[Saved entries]
+ + + +

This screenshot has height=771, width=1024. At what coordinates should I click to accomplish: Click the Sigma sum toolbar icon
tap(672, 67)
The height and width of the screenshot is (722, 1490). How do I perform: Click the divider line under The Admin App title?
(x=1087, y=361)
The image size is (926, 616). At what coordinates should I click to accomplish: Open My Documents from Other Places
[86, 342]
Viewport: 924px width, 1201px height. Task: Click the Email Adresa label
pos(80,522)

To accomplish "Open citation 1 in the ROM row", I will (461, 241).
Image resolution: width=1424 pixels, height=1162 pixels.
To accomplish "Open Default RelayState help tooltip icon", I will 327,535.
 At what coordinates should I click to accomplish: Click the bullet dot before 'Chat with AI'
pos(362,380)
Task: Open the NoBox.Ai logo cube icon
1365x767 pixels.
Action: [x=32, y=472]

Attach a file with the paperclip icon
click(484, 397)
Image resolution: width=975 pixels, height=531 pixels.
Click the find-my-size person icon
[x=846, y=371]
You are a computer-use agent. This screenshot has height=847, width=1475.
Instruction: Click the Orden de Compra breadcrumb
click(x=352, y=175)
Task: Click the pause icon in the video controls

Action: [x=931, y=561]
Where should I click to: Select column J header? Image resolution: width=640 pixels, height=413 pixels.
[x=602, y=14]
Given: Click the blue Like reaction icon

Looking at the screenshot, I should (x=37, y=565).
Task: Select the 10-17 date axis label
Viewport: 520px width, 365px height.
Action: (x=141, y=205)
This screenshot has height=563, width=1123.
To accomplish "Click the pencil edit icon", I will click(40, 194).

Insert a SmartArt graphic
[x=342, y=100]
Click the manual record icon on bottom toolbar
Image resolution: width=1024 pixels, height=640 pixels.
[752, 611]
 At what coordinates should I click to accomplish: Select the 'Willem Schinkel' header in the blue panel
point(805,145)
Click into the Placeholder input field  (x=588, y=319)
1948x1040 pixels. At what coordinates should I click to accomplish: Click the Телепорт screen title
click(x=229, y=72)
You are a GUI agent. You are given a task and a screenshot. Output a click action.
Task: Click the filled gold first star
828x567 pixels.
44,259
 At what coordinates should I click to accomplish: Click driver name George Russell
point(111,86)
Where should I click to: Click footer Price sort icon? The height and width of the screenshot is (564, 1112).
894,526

+ + + +

- What is being asked -
Print each record again. Nothing may be left out.

- Written answer -
This screenshot has height=771, width=1024. At what coordinates should I click to accomplish: Click the Sigma sum toolbar icon
tap(672, 67)
The height and width of the screenshot is (722, 1490). How do I perform: Click the divider line under The Admin App title?
(x=1087, y=361)
The image size is (926, 616). At what coordinates should I click to accomplish: Open My Documents from Other Places
[86, 342]
Viewport: 924px width, 1201px height. Task: Click the Email Adresa label
pos(80,522)

To accomplish "Open citation 1 in the ROM row", I will (461, 241).
Image resolution: width=1424 pixels, height=1162 pixels.
To accomplish "Open Default RelayState help tooltip icon", I will 327,535.
 At what coordinates should I click to accomplish: Click the bullet dot before 'Chat with AI'
pos(362,380)
Task: Open the NoBox.Ai logo cube icon
1365x767 pixels.
Action: [x=32, y=472]

Attach a file with the paperclip icon
click(484, 397)
Image resolution: width=975 pixels, height=531 pixels.
Click the find-my-size person icon
[x=846, y=371]
You are a computer-use agent. This screenshot has height=847, width=1475.
Instruction: Click the Orden de Compra breadcrumb
click(x=352, y=175)
Task: Click the pause icon in the video controls

Action: [x=931, y=561]
Where should I click to: Select column J header? Image resolution: width=640 pixels, height=413 pixels.
[x=602, y=14]
Given: Click the blue Like reaction icon

Looking at the screenshot, I should (x=37, y=565).
Task: Select the 10-17 date axis label
Viewport: 520px width, 365px height.
Action: (x=141, y=205)
This screenshot has height=563, width=1123.
To accomplish "Click the pencil edit icon", I will click(40, 194).

Insert a SmartArt graphic
[x=342, y=100]
Click the manual record icon on bottom toolbar
Image resolution: width=1024 pixels, height=640 pixels.
[752, 611]
 At what coordinates should I click to accomplish: Select the 'Willem Schinkel' header in the blue panel
point(805,145)
Click into the Placeholder input field  (x=588, y=319)
1948x1040 pixels. At what coordinates should I click to accomplish: Click the Телепорт screen title
click(x=229, y=72)
You are a GUI agent. You are given a task and a screenshot. Output a click action.
Task: Click the filled gold first star
828x567 pixels.
44,259
 At what coordinates should I click to accomplish: Click driver name George Russell
point(111,86)
Where should I click to: Click footer Price sort icon? The height and width of the screenshot is (564, 1112).
894,526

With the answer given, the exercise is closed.